I think my friends and I are all on the same page about what results we would like to see from any facial injections, and it’s not an immovable, inflated cookie-cutter mask. The importance of choosing a quality practitioner and not making decisions based on price also cannot be overstated, especially in an age of botox parties and proliferating and dubious “clinics”. Beware the upsell, Dr Hkeik warns. “I see people who went for hair removal suddenly come back with a face filler. It’s often sold by the receptionist, not even a nurse. The clients get distracted by the bargain and stop focusing on the result, which they often regret. Doctors and nurses have a responsibility to be more ethical, but clients must also take responsibility. You can’t give consent for just anyone to do something to your face.”

Given that botox and fillers occupy the top two positions in terms of minimally invasive procedures, the Cosmetic Physicians College of Australasia (CPCA) has created a Get Real page on its website (cpca.net. au/get-real-with-cpca) to answer questions frequently asked by patients before they commit. “The CPCA believes it is of utmost significance that patients seek appropriate professional medical advice to make informed decisions in consultation with trained doctors who maintain the highest ethical standards,” CPCA president Dr Michael Molton said in a statement. “We launched the Get Real campaign to stress the importance of engaging with a cosmetic physician who will help patients focus on looking better, not different, and most importantly, maintain realistic outcomes.”

Even with the most sensitively applied and superior injectables in the world, the real game changer, at a certain point, is surgery. “You have to look at what works in the real world, not the world of marketing and websites.
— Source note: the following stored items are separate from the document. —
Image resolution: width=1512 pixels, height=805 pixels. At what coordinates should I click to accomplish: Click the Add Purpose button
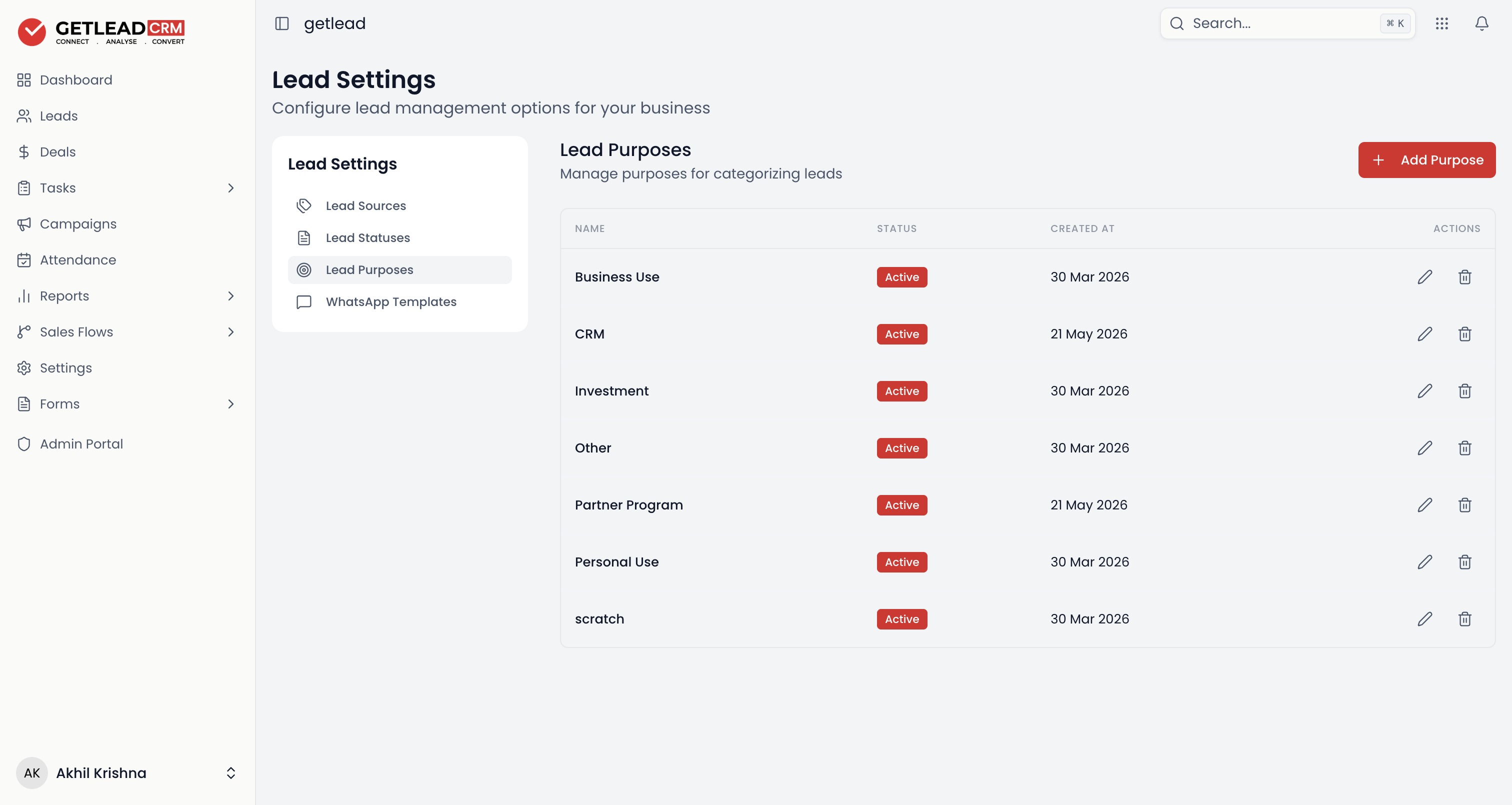(1426, 160)
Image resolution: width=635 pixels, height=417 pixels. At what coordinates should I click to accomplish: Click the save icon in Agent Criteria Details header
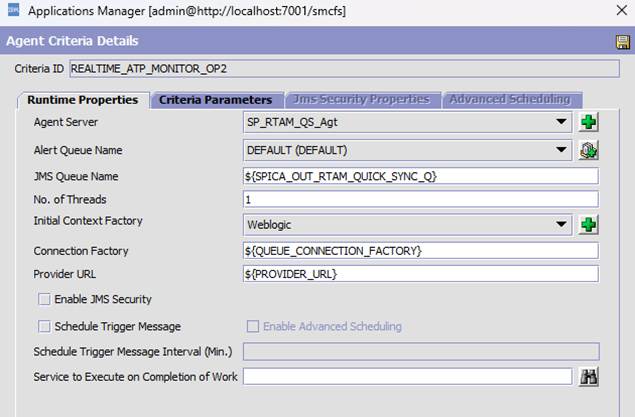pos(622,41)
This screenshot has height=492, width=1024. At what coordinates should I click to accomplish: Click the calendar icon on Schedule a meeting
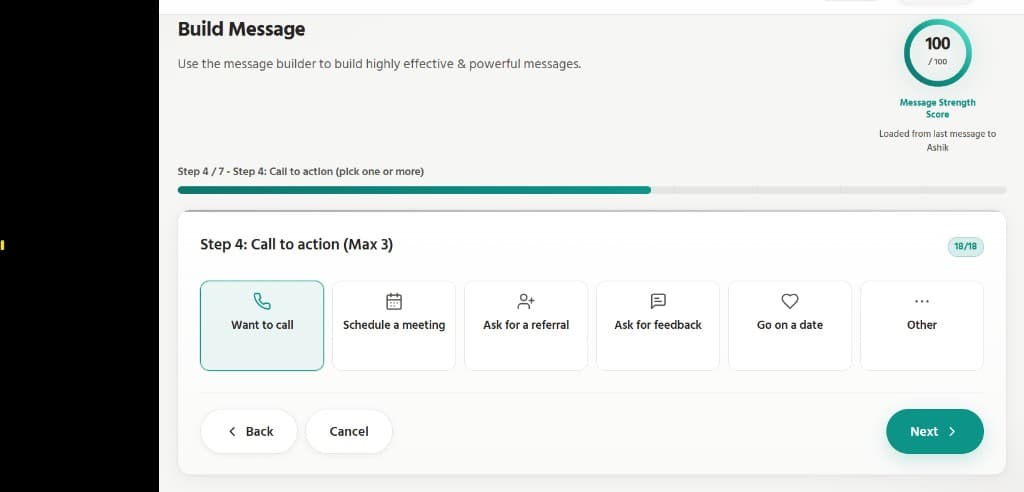(x=394, y=300)
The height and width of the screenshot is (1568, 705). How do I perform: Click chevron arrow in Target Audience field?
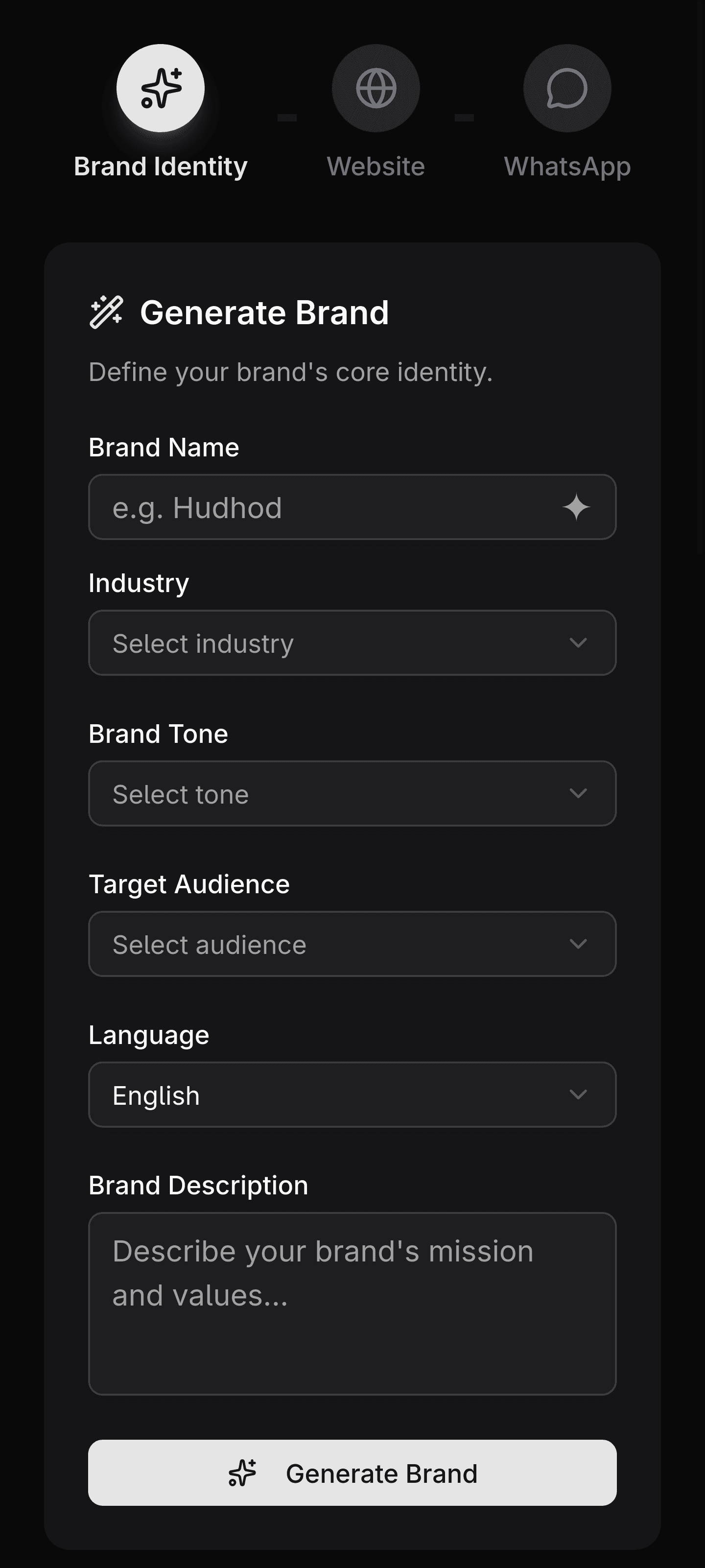(x=578, y=944)

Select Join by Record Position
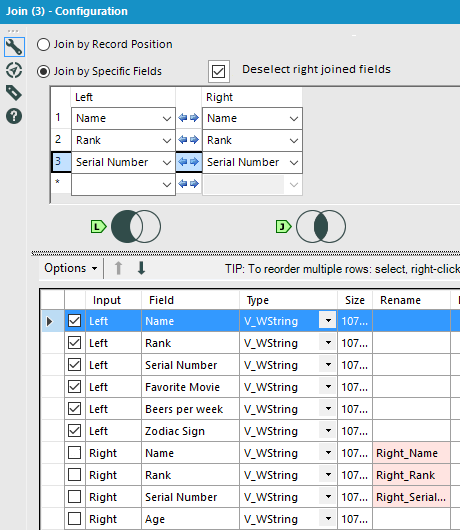click(x=43, y=44)
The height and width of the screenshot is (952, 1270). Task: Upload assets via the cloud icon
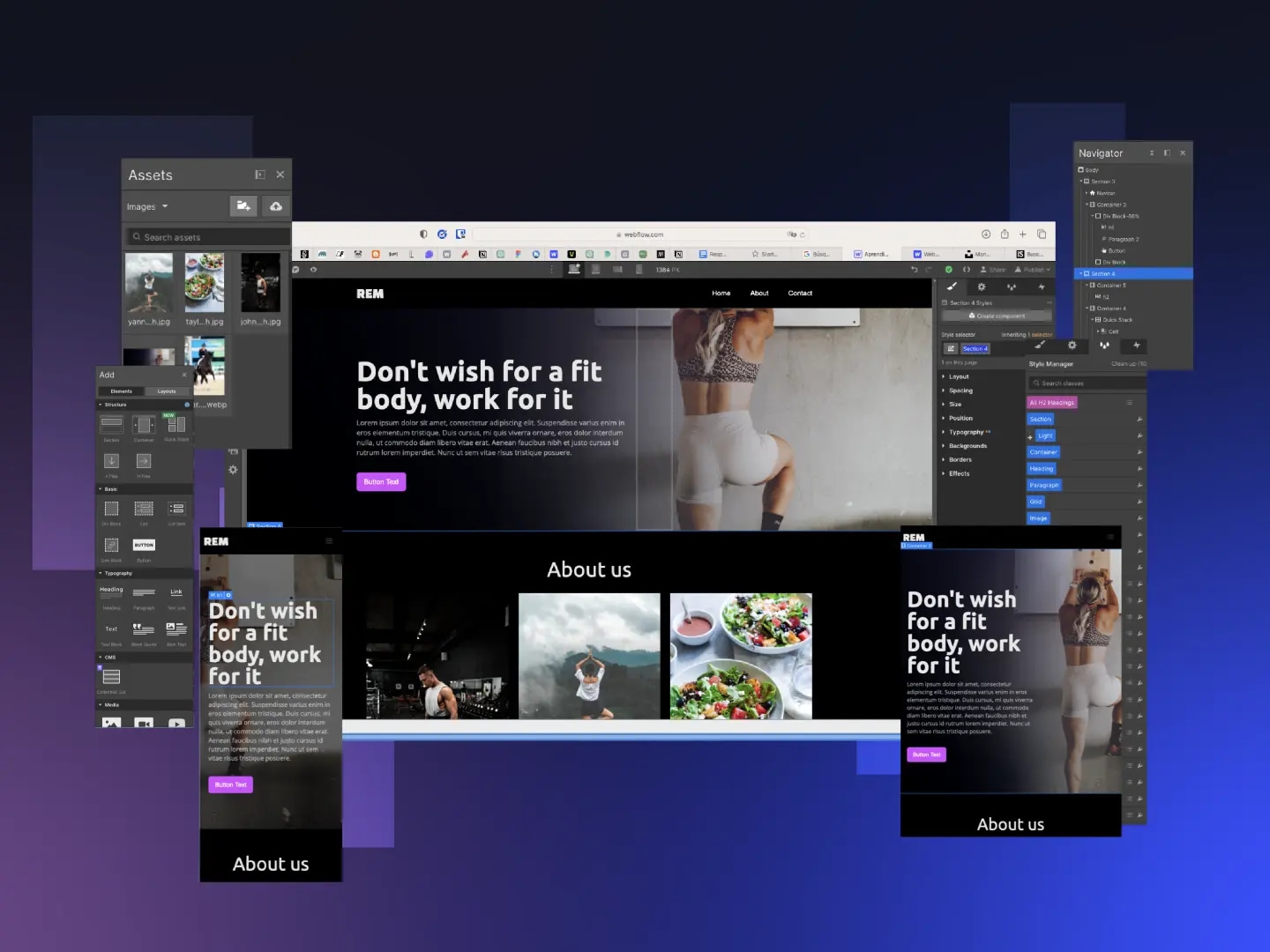pos(276,206)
The equation is simple—the more sag you have, the more you need to do,” Dr Nettle says. “Of course, it’s totally understandable for people to have less invasive and time-consuming procedures in order to look better and fresher-surgeons totally get that,” he continues, referring to surgical alternatives such as threading (small subcutaneous barbed “strings”, either permanent or dissolvable, that are designed to subtly elevate facial and neck skin, and reverse sag) or skintightening machines (radio frequency or microfocused ultrasound that delivers heat deep under the skin, triggering a healing response). “But unfortunately, comparing threads and machines to surgery is like comparing a candle to a log fire—they’re both sources of light and heat, but massively, qualitatively different.” The facelifts of today are infinitely superior to the overly stretched and taut versions we saw in the ’80s, but the price can be prohibitive, and the idea of a general anaesthetic, along with the fact that the outcome is irreversible, can be a major deterrent.

Personally, I am armed with knowledge, but still in two minds. All, or nothing, or something in between? “I think if I can fix concerns, make someone blossom and become who they are, then there will be a ripple of love,” Dr Hkeik says. “You will be happy and make those around you happy. That’s what the world needs. Not more perfect faces that don’t move.”

I remark to a close friend that while I intend to do everything I can to turn back time, I’m not sure I’ll ever go under the scalpel. “That’s OK,” he says kindly. “I’ll just be glad if you’re around.”

‘Fit’ and ‘vital’ are not words that spring to mind when I see an overfilled trout pout or a face that resembles a lioness. There is something about drastic cosmetic work that stops you in your tracks. It can look strange.